• Description of the task: Output each record below exactly, and include all of them.

[Dataset entries]
+--

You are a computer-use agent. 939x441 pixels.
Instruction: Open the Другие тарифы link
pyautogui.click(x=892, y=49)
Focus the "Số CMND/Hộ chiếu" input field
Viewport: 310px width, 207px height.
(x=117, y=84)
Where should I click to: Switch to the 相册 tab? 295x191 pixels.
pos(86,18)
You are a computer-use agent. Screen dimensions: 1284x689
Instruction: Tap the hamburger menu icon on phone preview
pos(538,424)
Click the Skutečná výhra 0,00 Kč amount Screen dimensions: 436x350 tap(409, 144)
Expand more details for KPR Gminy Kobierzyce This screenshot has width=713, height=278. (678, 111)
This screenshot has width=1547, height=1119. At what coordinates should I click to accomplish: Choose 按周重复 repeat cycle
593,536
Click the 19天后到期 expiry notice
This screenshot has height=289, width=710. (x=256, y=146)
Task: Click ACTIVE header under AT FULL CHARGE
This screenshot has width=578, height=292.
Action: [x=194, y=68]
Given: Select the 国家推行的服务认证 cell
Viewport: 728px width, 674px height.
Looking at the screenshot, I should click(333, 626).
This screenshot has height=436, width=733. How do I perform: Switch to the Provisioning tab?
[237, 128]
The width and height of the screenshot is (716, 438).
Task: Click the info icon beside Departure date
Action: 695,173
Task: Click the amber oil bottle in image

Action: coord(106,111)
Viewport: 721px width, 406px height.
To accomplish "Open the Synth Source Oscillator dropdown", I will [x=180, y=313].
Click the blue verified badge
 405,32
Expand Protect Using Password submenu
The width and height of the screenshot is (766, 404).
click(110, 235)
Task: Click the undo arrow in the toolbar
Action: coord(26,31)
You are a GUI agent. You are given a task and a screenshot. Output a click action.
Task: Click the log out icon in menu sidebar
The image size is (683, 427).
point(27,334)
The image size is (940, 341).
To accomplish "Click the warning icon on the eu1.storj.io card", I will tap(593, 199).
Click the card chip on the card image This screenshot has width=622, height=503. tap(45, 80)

+--

• Exercise response:
You are a computer-use agent. 939x441 pixels.
Instruction: Open the Другие тарифы link
pyautogui.click(x=892, y=49)
Focus the "Số CMND/Hộ chiếu" input field
Viewport: 310px width, 207px height.
(x=117, y=84)
Where should I click to: Switch to the 相册 tab? 295x191 pixels.
pos(86,18)
You are a computer-use agent. Screen dimensions: 1284x689
Instruction: Tap the hamburger menu icon on phone preview
pos(538,424)
Click the Skutečná výhra 0,00 Kč amount Screen dimensions: 436x350 tap(409, 144)
Expand more details for KPR Gminy Kobierzyce This screenshot has width=713, height=278. (678, 111)
This screenshot has width=1547, height=1119. At what coordinates should I click to accomplish: Choose 按周重复 repeat cycle
593,536
Click the 19天后到期 expiry notice
This screenshot has height=289, width=710. (x=256, y=146)
Task: Click ACTIVE header under AT FULL CHARGE
This screenshot has width=578, height=292.
Action: [x=194, y=68]
Given: Select the 国家推行的服务认证 cell
Viewport: 728px width, 674px height.
Looking at the screenshot, I should click(333, 626).
This screenshot has height=436, width=733. How do I perform: Switch to the Provisioning tab?
[237, 128]
The width and height of the screenshot is (716, 438).
Task: Click the info icon beside Departure date
Action: 695,173
Task: Click the amber oil bottle in image

Action: coord(106,111)
Viewport: 721px width, 406px height.
To accomplish "Open the Synth Source Oscillator dropdown", I will [x=180, y=313].
Click the blue verified badge
 405,32
Expand Protect Using Password submenu
The width and height of the screenshot is (766, 404).
click(110, 235)
Task: Click the undo arrow in the toolbar
Action: coord(26,31)
You are a GUI agent. You are given a task and a screenshot. Output a click action.
Task: Click the log out icon in menu sidebar
The image size is (683, 427).
point(27,334)
The image size is (940, 341).
To accomplish "Click the warning icon on the eu1.storj.io card", I will tap(593, 199).
Click the card chip on the card image This screenshot has width=622, height=503. tap(45, 80)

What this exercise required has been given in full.